## WHAT YOU ARE ASKED TO DO
Restate all the entries exactly as they appear, apart from the pictures.

Stored items:
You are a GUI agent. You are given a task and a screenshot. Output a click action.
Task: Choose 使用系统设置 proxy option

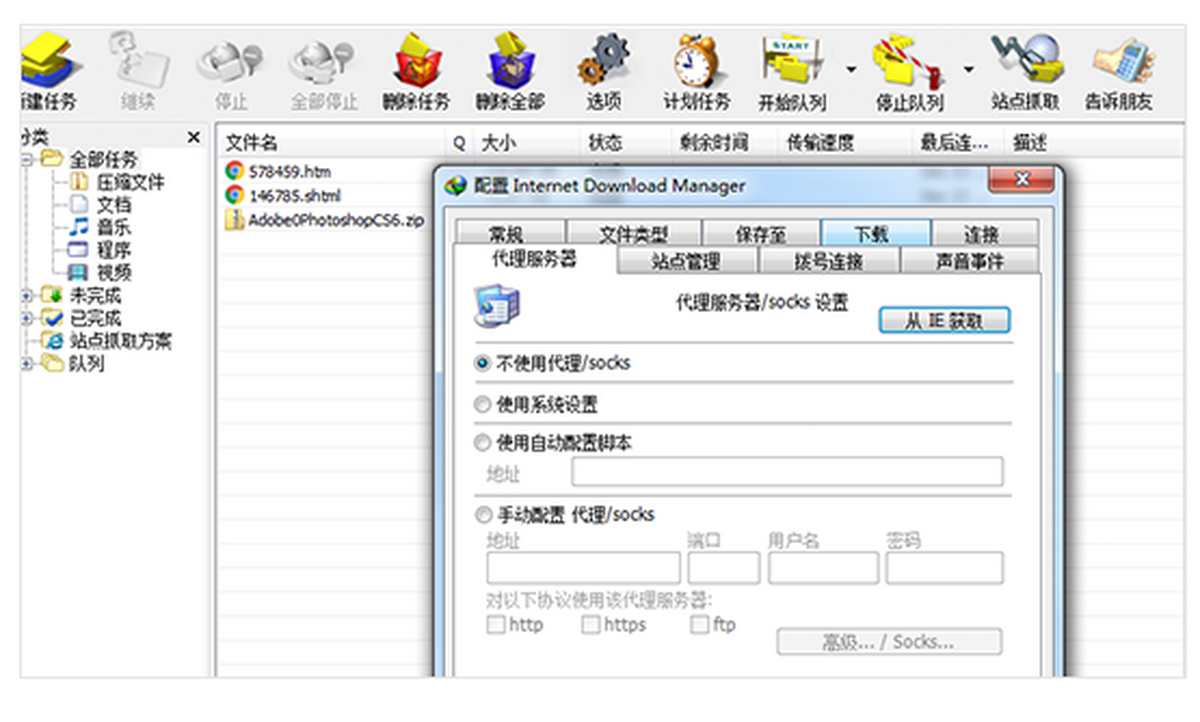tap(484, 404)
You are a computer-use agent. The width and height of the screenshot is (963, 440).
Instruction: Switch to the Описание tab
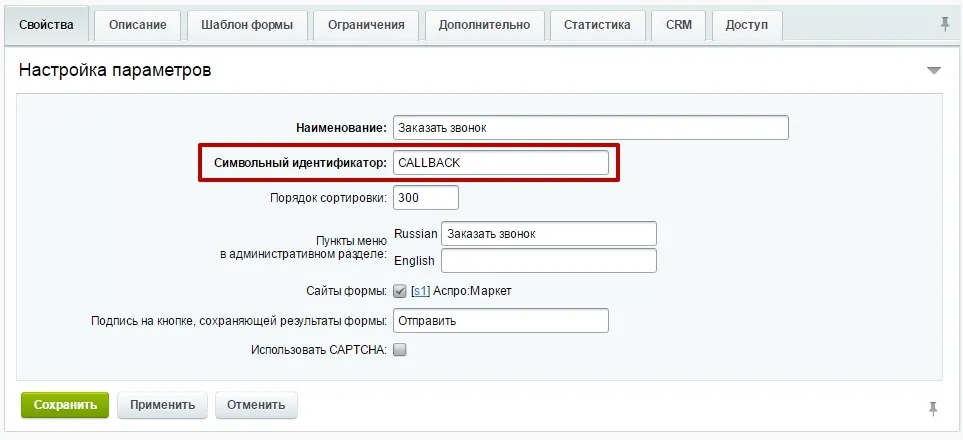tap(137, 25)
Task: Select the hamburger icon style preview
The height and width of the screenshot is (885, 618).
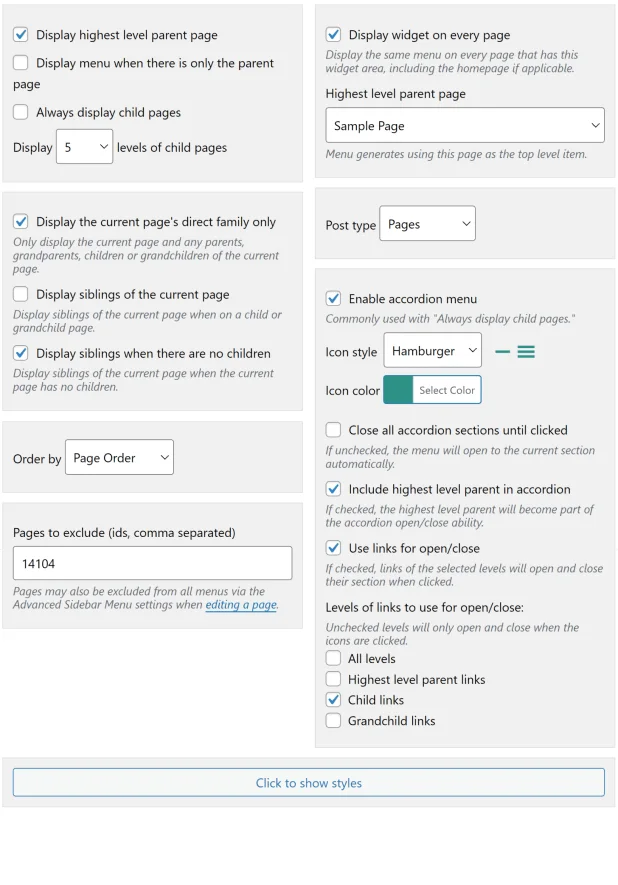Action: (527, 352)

## FINISHED EXERCISE
You are a GUI agent. You are given a task and a screenshot. Output a click action.
Task: Choose 使用系统设置 proxy option

tap(484, 404)
You are a computer-use agent. The width and height of the screenshot is (963, 440).
Instruction: Switch to the Описание tab
tap(137, 25)
Task: Select the hamburger icon style preview
The height and width of the screenshot is (885, 618).
Action: (527, 352)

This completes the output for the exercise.